Auch ohne den Wegfall der Wehrpflicht und des Zivildienstes wird in den nächsten Jahren der Run auf die Studienplätze auf Grund steigender Studienanfängerzahlen und nicht zuletzt wegen des doppelten Abiturjahrgangs einen Höhepunkt erreichen.
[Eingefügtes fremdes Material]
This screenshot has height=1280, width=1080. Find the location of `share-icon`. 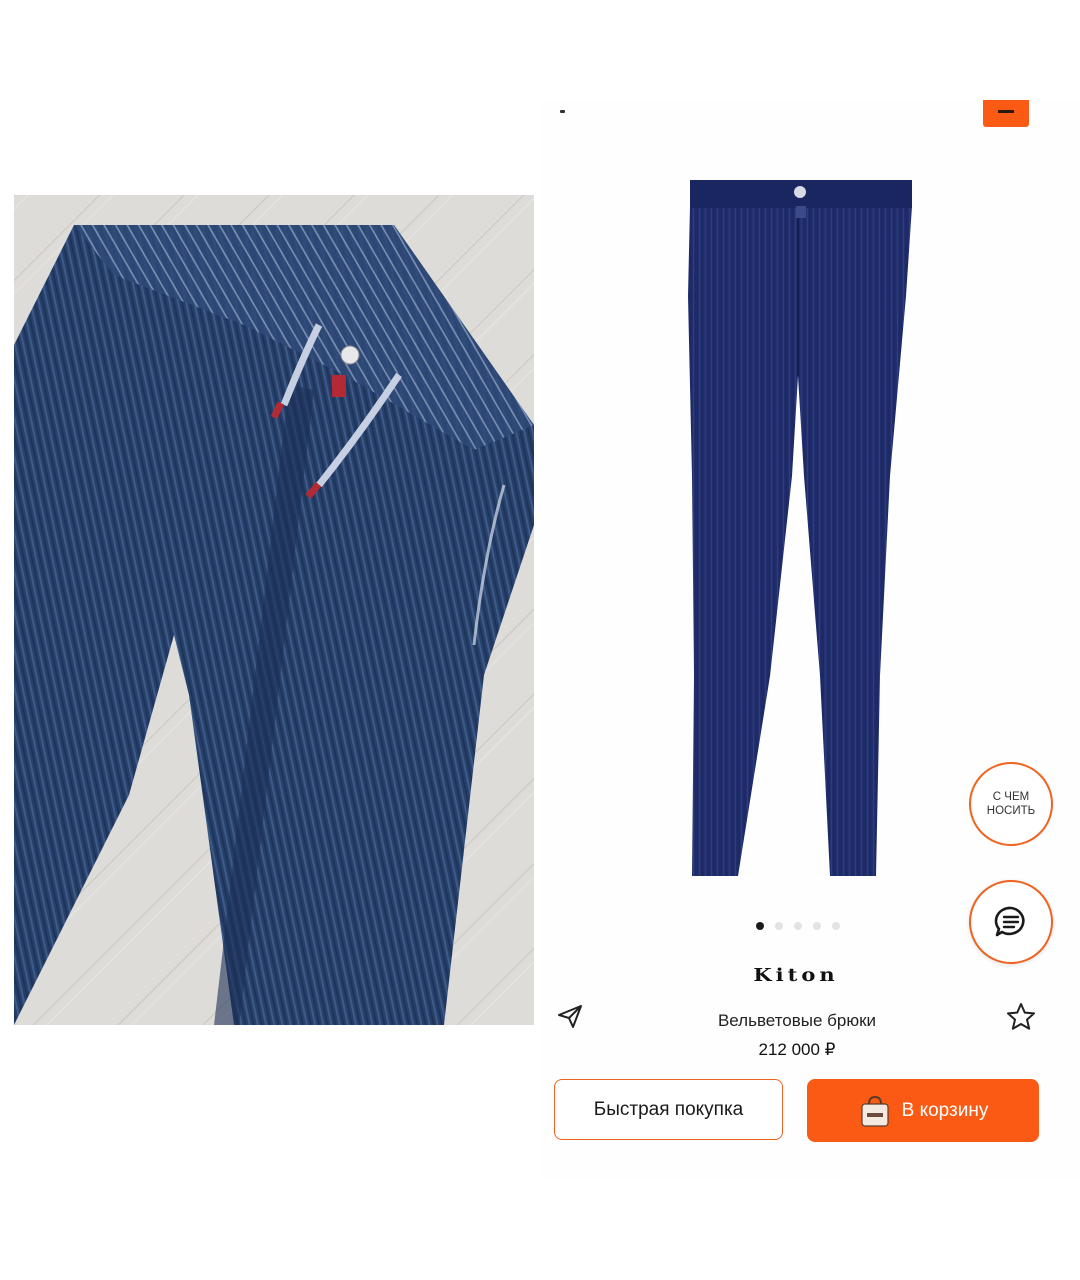

share-icon is located at coordinates (570, 1016).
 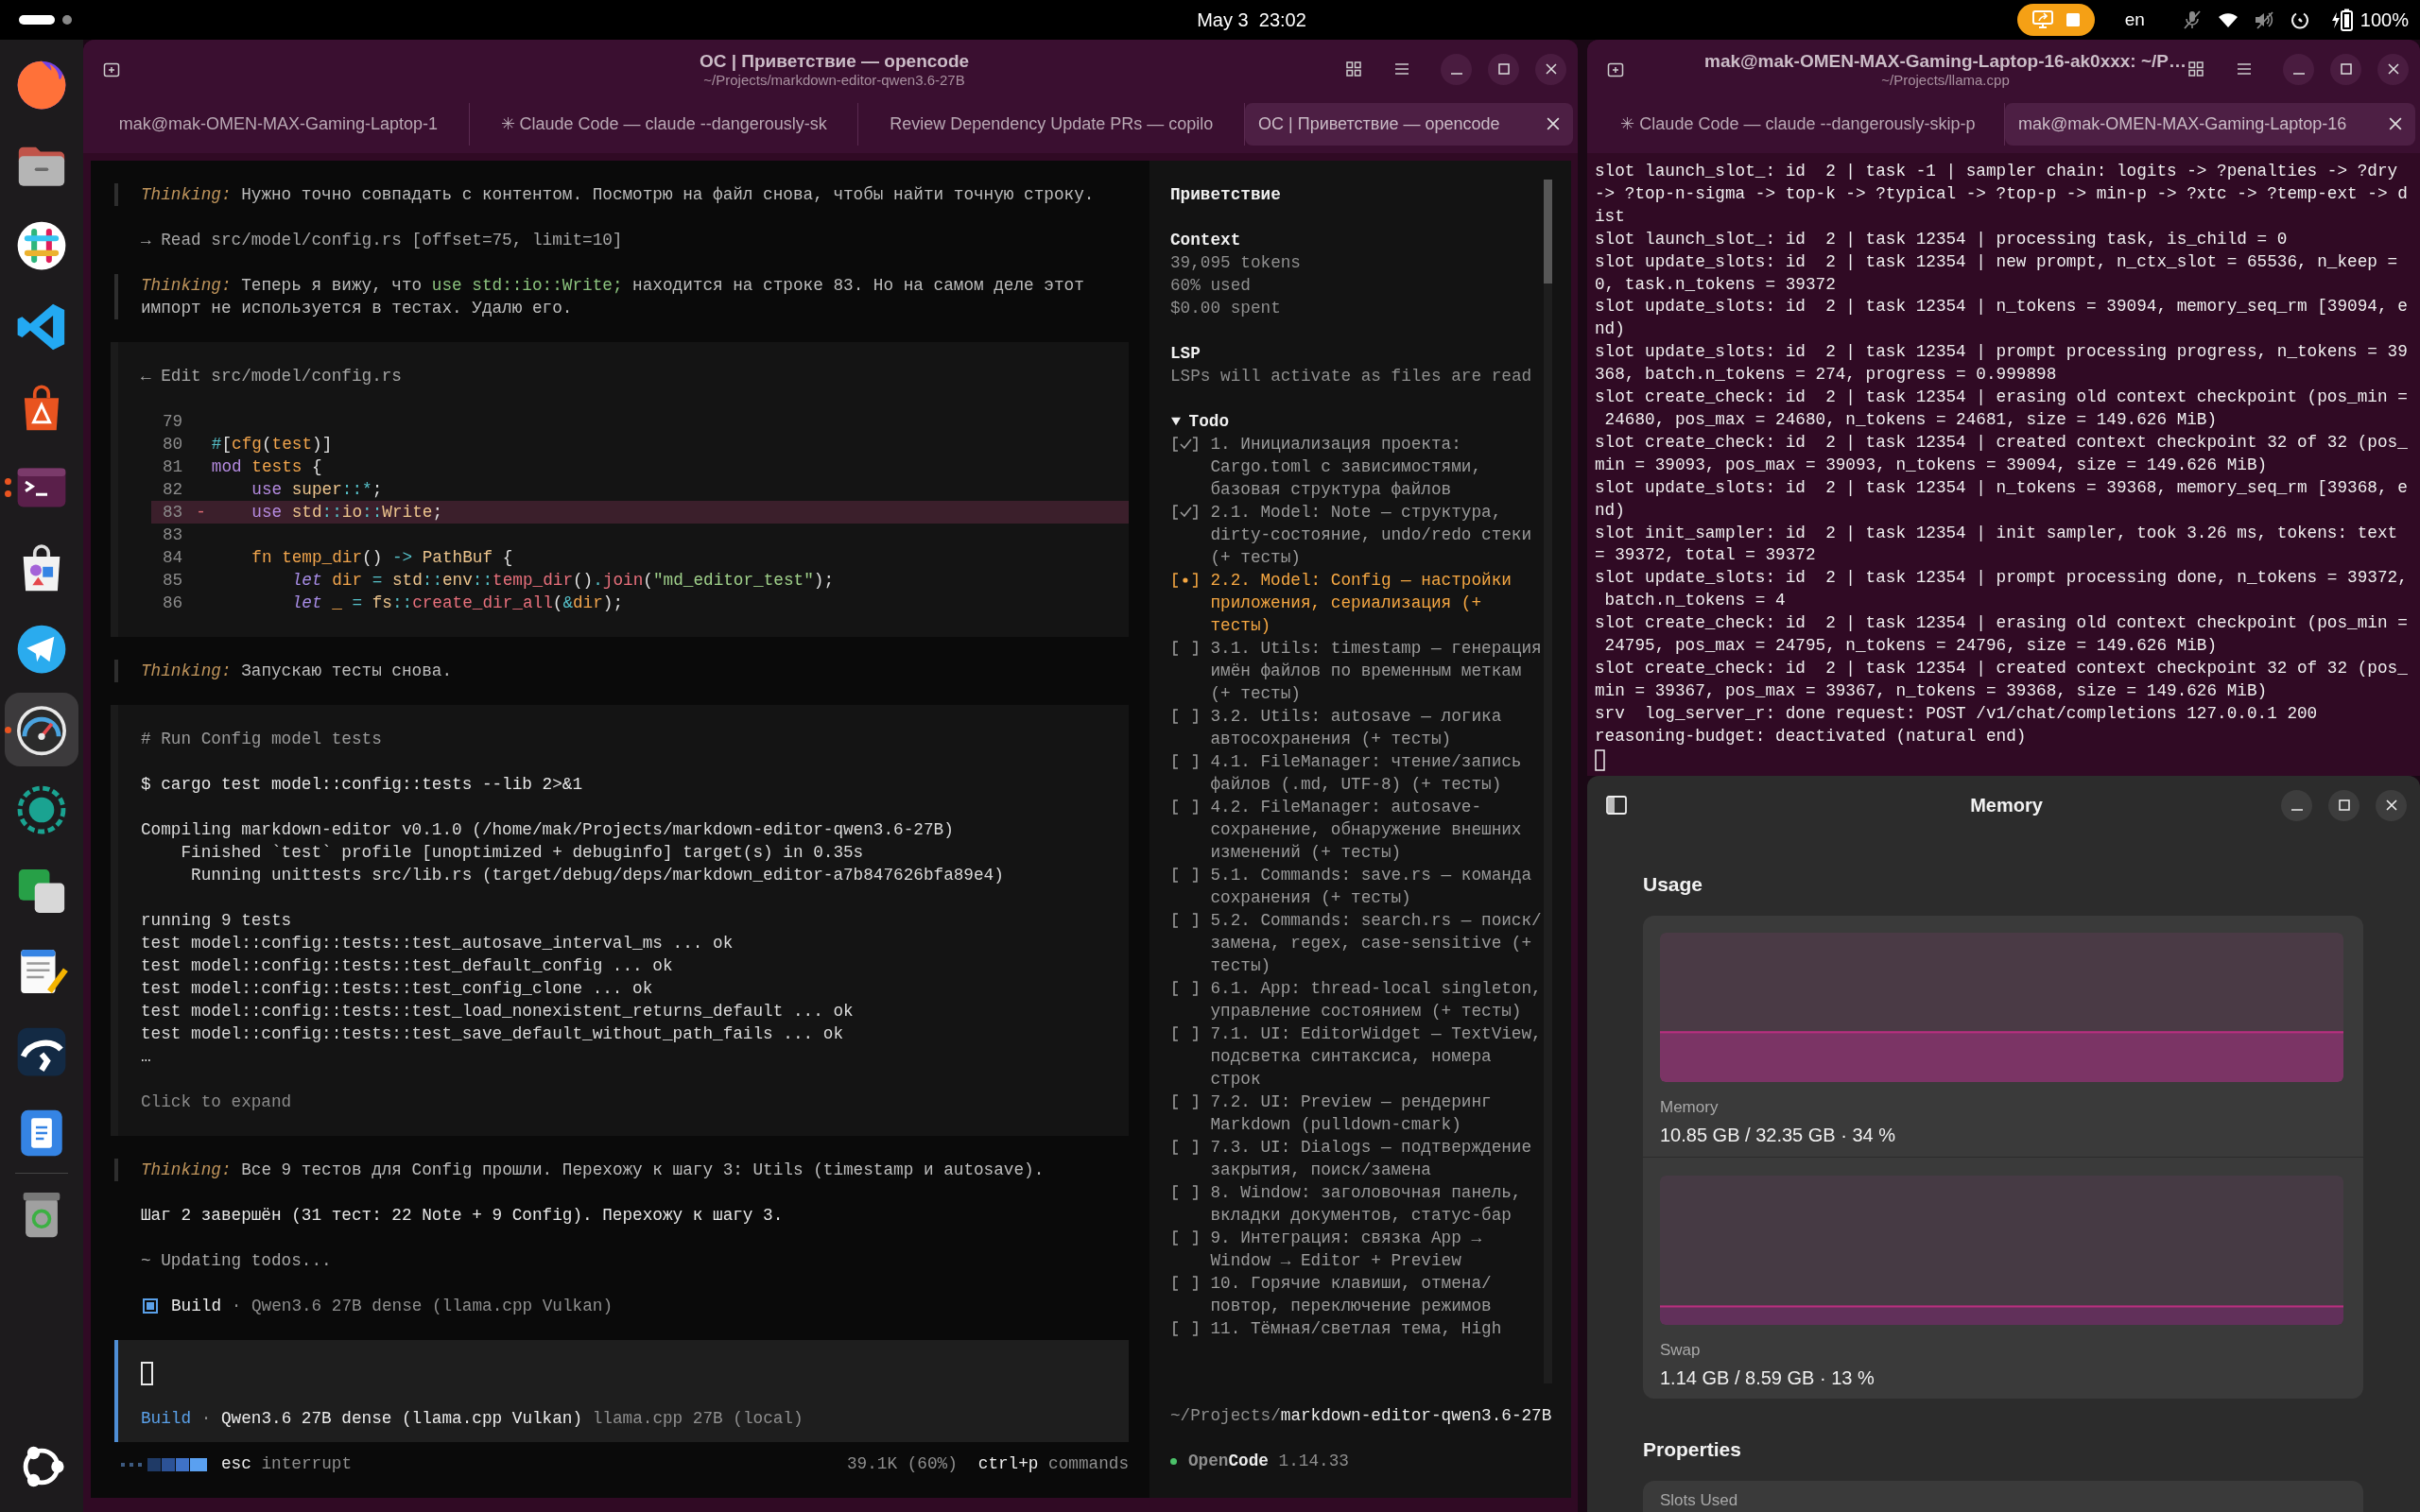 I want to click on section-heading: Context, so click(x=1206, y=240).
Damit kein Studieninteressierter vor verschlossenen Türen steht, werden die NRW-Hochschulen 90.000 zusätzliche Studienanfänger aufnehmen. Sie erhalten dafür 1,8 Mrd. Euro extra - je zur Hälfte vom Bund und vom Land finanziert. In Folge der geplanten Aussetzung der Wehrpflicht und des Zivildienstes rechnen Experten noch einmal mit bis zu 20.000 zusätzlichen Studierenden allein in Nordrhein-Westfalen. Eine exakte Zahl lässt sich derzeit auf Grund vieler Unwägbarkeiten nicht berechnen. Diese zusätzlichen Studierenden sind noch nicht im Hochschulpakt berücksichtigt.

Ein Verschieben der Reform nutzt den Hochschulen in Nordrhein-Westfalen nicht, da in NRW der doppelte Abiturjahrgang im Jahr 2013 und den Folgejahren die Schulen verlassen wird und dann die Nachfrage besonders hoch sein wird.